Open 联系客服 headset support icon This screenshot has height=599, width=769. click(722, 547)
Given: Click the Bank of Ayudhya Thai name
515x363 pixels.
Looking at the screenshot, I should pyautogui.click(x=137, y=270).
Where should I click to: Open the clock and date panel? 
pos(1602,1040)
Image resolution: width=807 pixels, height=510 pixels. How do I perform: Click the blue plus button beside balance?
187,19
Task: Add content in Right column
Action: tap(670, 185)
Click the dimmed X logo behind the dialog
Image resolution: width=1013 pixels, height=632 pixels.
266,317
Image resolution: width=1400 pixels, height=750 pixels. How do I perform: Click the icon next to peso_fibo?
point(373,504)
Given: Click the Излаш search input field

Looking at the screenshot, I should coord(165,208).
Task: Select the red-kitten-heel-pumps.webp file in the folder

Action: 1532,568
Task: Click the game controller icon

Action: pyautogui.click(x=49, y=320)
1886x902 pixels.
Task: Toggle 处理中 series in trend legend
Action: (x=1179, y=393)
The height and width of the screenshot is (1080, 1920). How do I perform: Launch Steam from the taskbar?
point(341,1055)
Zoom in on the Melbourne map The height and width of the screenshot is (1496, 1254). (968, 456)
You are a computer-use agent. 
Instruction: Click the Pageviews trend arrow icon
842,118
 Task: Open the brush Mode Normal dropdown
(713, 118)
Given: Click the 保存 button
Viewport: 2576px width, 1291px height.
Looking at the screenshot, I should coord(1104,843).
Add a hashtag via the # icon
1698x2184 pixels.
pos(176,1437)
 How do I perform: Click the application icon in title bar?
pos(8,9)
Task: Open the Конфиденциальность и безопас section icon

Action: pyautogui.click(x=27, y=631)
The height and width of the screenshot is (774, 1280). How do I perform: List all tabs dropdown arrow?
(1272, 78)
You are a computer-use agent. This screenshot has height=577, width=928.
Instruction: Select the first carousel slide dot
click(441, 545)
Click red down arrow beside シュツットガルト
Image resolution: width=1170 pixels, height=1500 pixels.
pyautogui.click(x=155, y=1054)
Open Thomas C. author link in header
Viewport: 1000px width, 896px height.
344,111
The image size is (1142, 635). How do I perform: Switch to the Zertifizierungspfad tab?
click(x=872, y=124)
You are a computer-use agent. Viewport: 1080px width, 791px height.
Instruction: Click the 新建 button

## PROBLEM DESCRIPTION
Write out the data again from the line that has "Given: Click the 保存 button" through the last line, swapping "Instruction" for "Goal" each time it appears and keeping everything else the same.

## COMPLETE OUTPUT
Given: Click the 保存 button
Viewport: 2576px width, 1291px height.
Looking at the screenshot, I should coord(1104,843).
Add a hashtag via the # icon
1698x2184 pixels.
pos(176,1437)
 How do I perform: Click the application icon in title bar?
pos(8,9)
Task: Open the Конфиденциальность и безопас section icon

Action: pyautogui.click(x=27, y=631)
The height and width of the screenshot is (774, 1280). How do I perform: List all tabs dropdown arrow?
(1272, 78)
You are a computer-use agent. This screenshot has height=577, width=928.
Goal: Select the first carousel slide dot
click(441, 545)
Click red down arrow beside シュツットガルト
Image resolution: width=1170 pixels, height=1500 pixels.
pyautogui.click(x=155, y=1054)
Open Thomas C. author link in header
Viewport: 1000px width, 896px height.
344,111
The image size is (1142, 635). How do I perform: Switch to the Zertifizierungspfad tab?
click(x=872, y=124)
You are a computer-use agent. Viewport: 1080px width, 791px height.
Goal: Click the 新建 button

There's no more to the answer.